Escuché a un par de personas hablar de la serie de televisión 'The Big Bang theory'. Comentaban las situaciones con gran interés y durante los quince minutos que estuvieron hablando, créanlo, escuché adjetivos como 'inteligente' y 'original'. Hace unos días leí en el periódico un sorprendente artículo sobre un científico (¡en activo!) de la NASA que revisaba los guiones de la serie.

Decidí darle una oportunidad en contra de mi costumbre (recuerden que soy pesimista), y vi un capítulo: puede ser mala suerte, pensé; y vi otro, puede que la suerte se repita; y otro y otro hasta hacer cuatro. No perderé mucho tiempo en decir lo obvio para no ofender a nadie.

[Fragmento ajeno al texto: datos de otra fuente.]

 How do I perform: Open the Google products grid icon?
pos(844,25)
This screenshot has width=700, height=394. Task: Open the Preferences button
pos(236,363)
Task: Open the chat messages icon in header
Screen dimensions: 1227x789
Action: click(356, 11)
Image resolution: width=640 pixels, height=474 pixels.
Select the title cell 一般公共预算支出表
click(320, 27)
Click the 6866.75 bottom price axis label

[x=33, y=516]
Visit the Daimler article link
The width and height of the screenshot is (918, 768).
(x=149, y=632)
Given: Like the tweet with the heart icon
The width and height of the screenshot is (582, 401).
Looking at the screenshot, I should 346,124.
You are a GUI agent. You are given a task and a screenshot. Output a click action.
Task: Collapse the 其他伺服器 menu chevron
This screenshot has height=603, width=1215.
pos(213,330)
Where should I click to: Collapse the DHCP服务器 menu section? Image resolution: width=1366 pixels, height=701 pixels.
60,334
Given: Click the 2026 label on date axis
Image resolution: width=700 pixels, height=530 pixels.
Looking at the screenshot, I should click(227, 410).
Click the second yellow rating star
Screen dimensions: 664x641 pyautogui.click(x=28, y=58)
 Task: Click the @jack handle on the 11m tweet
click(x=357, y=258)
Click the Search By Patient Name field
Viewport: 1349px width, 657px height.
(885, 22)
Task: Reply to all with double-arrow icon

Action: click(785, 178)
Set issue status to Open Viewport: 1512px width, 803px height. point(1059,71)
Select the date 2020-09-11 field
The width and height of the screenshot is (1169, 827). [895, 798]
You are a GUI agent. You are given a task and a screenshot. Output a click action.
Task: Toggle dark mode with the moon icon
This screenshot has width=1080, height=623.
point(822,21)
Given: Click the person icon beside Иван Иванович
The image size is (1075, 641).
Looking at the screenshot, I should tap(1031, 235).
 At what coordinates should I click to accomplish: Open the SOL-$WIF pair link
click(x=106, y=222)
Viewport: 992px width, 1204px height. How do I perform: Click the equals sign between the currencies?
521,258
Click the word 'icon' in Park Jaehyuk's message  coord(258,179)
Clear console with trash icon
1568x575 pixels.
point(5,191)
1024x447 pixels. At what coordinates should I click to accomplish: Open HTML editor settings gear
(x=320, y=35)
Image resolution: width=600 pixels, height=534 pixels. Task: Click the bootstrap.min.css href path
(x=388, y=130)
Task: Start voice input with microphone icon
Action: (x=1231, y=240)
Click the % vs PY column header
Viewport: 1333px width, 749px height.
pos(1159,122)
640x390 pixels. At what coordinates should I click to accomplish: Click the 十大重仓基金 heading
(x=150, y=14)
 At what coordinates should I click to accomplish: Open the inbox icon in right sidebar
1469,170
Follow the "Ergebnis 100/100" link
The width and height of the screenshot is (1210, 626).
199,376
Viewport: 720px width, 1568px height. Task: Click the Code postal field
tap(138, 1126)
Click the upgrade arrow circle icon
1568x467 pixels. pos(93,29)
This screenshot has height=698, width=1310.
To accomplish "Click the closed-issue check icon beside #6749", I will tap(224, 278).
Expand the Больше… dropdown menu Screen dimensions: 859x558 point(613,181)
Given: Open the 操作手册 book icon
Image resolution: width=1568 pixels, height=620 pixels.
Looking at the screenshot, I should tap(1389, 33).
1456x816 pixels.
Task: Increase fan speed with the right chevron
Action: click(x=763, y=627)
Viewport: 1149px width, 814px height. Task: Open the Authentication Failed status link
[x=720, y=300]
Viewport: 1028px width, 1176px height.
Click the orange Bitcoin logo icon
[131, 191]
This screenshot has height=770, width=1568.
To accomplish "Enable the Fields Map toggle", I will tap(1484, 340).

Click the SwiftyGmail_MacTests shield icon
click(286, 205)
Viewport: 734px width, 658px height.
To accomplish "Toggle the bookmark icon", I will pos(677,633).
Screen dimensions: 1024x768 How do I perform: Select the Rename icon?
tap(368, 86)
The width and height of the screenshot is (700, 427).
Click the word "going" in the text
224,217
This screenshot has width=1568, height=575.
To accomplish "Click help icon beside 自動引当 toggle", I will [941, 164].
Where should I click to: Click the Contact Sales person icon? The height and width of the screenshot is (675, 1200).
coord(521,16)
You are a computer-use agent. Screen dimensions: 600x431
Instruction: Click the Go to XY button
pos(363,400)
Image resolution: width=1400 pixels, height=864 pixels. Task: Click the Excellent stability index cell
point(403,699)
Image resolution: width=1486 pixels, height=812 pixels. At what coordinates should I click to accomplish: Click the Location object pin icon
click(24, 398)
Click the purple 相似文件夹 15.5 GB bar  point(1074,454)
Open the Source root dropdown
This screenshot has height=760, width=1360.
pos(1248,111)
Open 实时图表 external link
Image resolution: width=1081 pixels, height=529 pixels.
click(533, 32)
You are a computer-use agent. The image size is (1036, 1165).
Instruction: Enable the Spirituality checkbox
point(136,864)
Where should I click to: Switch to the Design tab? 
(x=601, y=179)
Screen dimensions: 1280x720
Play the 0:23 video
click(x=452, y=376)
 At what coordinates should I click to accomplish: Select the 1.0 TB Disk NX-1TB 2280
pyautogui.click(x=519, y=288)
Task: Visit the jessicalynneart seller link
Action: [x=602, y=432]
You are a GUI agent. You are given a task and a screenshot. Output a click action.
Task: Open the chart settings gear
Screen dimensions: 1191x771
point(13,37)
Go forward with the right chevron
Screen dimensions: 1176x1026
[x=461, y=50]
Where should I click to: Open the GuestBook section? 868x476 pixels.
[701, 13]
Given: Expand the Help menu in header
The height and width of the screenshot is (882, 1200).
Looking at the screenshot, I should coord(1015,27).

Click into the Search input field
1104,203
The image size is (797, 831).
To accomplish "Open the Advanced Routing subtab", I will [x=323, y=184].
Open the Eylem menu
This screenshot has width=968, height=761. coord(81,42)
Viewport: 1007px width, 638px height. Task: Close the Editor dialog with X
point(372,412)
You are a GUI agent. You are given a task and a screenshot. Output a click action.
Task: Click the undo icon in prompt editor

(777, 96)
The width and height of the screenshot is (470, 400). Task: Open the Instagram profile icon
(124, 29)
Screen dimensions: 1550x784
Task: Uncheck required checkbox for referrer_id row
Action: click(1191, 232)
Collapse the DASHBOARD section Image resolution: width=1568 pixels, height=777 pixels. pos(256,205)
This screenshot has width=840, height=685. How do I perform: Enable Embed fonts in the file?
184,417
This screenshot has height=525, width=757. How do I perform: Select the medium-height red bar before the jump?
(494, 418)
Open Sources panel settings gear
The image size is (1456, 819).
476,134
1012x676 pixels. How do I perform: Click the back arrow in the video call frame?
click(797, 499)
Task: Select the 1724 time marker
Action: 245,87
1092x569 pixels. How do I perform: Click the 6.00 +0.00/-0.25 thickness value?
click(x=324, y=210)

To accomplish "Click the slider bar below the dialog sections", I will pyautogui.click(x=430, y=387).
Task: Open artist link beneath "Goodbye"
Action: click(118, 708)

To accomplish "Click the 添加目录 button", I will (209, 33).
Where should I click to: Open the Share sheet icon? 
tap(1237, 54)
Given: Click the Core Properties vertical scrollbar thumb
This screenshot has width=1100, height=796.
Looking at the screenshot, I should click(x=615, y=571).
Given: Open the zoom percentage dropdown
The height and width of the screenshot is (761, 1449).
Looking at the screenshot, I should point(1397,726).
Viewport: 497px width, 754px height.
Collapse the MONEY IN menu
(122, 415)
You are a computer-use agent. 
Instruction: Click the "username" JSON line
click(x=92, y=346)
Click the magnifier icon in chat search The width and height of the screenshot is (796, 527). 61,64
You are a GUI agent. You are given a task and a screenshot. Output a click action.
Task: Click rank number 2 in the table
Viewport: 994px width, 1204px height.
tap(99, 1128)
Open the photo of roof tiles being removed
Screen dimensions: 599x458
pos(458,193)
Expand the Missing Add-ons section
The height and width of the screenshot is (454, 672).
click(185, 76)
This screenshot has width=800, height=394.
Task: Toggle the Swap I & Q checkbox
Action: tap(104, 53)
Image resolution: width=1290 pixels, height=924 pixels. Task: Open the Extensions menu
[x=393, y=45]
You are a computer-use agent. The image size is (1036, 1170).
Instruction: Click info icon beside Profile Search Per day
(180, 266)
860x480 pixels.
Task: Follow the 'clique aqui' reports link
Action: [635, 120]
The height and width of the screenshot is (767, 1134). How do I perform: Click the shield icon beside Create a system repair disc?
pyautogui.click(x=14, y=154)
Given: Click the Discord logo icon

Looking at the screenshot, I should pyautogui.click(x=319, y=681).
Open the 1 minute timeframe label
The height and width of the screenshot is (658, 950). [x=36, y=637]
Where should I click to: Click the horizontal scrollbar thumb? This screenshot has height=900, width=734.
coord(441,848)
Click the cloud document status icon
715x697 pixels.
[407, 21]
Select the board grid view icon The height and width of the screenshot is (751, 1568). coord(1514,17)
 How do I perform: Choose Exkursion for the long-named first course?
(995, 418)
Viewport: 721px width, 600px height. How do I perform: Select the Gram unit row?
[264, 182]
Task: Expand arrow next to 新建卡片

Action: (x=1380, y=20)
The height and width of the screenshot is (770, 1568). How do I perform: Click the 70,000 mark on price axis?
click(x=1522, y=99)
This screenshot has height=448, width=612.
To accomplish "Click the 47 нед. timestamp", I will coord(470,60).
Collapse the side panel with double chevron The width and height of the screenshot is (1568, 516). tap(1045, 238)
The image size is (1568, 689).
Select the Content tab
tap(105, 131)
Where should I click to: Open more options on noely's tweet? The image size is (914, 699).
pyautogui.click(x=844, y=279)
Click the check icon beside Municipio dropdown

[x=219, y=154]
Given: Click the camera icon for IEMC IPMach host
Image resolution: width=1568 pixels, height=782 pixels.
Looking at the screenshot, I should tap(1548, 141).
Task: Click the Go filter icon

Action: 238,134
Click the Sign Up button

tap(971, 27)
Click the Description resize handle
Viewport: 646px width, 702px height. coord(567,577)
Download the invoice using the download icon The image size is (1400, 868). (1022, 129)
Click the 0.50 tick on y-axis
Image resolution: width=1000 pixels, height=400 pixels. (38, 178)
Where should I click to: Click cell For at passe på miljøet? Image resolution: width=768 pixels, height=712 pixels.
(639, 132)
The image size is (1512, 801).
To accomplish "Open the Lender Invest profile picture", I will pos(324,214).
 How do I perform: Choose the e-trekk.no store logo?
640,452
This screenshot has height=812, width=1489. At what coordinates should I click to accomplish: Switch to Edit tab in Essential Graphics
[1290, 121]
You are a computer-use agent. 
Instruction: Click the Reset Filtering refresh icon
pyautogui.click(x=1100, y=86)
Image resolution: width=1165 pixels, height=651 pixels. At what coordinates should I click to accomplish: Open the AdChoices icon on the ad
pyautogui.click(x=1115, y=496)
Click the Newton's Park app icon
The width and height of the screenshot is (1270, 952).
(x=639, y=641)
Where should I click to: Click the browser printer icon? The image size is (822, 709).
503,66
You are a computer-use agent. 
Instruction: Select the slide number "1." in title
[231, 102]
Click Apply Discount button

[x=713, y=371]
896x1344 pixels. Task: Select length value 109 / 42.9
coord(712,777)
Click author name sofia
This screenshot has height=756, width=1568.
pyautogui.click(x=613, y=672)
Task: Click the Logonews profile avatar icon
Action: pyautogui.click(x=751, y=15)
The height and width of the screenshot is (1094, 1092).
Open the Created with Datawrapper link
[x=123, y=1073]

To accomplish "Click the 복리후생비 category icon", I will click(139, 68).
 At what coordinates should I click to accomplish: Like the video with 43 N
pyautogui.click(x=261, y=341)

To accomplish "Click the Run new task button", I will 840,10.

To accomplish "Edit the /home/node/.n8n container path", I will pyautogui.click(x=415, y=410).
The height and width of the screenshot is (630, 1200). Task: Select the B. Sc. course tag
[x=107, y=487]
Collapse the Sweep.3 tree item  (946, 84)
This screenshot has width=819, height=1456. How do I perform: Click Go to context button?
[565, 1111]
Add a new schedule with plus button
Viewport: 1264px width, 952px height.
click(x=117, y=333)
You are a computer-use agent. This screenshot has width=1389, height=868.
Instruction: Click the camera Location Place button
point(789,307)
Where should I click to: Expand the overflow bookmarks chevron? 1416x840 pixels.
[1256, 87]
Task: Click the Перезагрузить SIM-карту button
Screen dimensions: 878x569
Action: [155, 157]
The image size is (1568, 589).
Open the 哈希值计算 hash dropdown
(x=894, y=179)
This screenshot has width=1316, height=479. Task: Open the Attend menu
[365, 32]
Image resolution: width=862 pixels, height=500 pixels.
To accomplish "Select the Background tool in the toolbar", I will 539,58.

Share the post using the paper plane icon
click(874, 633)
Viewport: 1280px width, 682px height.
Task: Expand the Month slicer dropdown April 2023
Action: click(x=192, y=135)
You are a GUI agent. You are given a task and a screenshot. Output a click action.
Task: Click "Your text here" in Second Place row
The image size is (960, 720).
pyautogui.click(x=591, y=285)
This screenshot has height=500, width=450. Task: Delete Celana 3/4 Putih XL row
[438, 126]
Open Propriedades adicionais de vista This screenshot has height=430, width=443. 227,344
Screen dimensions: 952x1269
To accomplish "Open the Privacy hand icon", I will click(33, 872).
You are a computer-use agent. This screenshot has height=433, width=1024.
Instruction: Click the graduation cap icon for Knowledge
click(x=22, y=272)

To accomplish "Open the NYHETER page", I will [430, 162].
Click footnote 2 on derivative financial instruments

Pero de lo que quería hablar no es de eso (hay tanto parecido ahí afuera), sino de por qué me parece tan detestable, especialmente detestable.

Hay otros programas que pretenden inducir al espectador con risas enlatadas en off. Hay series con personajes delirantes y extravagantes, ridículos. He comido ostras con más gracia. He aguantado a ver varios minutos de 'Sálvame de luxe', y parece más honesto porque uno sabe a ciencia cierta lo que va a ver. He visto porno, que tiene su utilidad, y he tomado alucinógenos que estiiiiiiiiiran la realidad. Pero, ¿todo a la vez?

Lo peor para la humanidad sería que quien tuviera un problema fuera yo, y no Sheldon Cooper.